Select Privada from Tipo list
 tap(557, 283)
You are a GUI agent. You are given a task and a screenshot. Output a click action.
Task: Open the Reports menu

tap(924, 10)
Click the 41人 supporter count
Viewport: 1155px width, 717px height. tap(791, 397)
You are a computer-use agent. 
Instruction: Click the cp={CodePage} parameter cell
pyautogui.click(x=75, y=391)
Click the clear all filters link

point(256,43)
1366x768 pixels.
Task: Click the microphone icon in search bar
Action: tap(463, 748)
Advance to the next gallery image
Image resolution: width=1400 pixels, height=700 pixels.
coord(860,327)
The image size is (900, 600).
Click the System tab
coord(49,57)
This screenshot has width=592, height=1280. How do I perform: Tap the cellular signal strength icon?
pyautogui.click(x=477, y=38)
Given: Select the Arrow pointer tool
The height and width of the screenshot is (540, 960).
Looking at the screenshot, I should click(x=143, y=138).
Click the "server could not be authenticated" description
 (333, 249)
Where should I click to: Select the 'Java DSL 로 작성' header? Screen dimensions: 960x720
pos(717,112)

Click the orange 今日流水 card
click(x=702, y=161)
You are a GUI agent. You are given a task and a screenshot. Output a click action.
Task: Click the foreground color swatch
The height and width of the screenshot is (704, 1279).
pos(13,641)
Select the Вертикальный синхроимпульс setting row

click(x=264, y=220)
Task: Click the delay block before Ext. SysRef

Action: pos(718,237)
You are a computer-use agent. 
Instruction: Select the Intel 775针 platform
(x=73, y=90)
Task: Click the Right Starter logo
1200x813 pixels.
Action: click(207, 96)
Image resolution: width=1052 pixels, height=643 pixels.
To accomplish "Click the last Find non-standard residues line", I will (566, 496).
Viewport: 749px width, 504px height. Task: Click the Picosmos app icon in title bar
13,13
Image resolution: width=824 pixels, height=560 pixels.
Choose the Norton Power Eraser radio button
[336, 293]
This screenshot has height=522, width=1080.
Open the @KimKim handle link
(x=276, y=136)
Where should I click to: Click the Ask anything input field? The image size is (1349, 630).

_____

# WORK REQUEST
Your answer should consist of the lines from the line with "Where should I click to: Select" to the line with "Image resolution: width=1052" above, repeated exactly, both ends included.

# EXPECTED ANSWER
Where should I click to: Select the 'Java DSL 로 작성' header? Screen dimensions: 960x720
pos(717,112)

Click the orange 今日流水 card
click(x=702, y=161)
You are a GUI agent. You are given a task and a screenshot. Output a click action.
Task: Click the foreground color swatch
The height and width of the screenshot is (704, 1279).
pos(13,641)
Select the Вертикальный синхроимпульс setting row

click(x=264, y=220)
Task: Click the delay block before Ext. SysRef

Action: pos(718,237)
You are a computer-use agent. 
Instruction: Select the Intel 775针 platform
(x=73, y=90)
Task: Click the Right Starter logo
1200x813 pixels.
Action: click(207, 96)
Image resolution: width=1052 pixels, height=643 pixels.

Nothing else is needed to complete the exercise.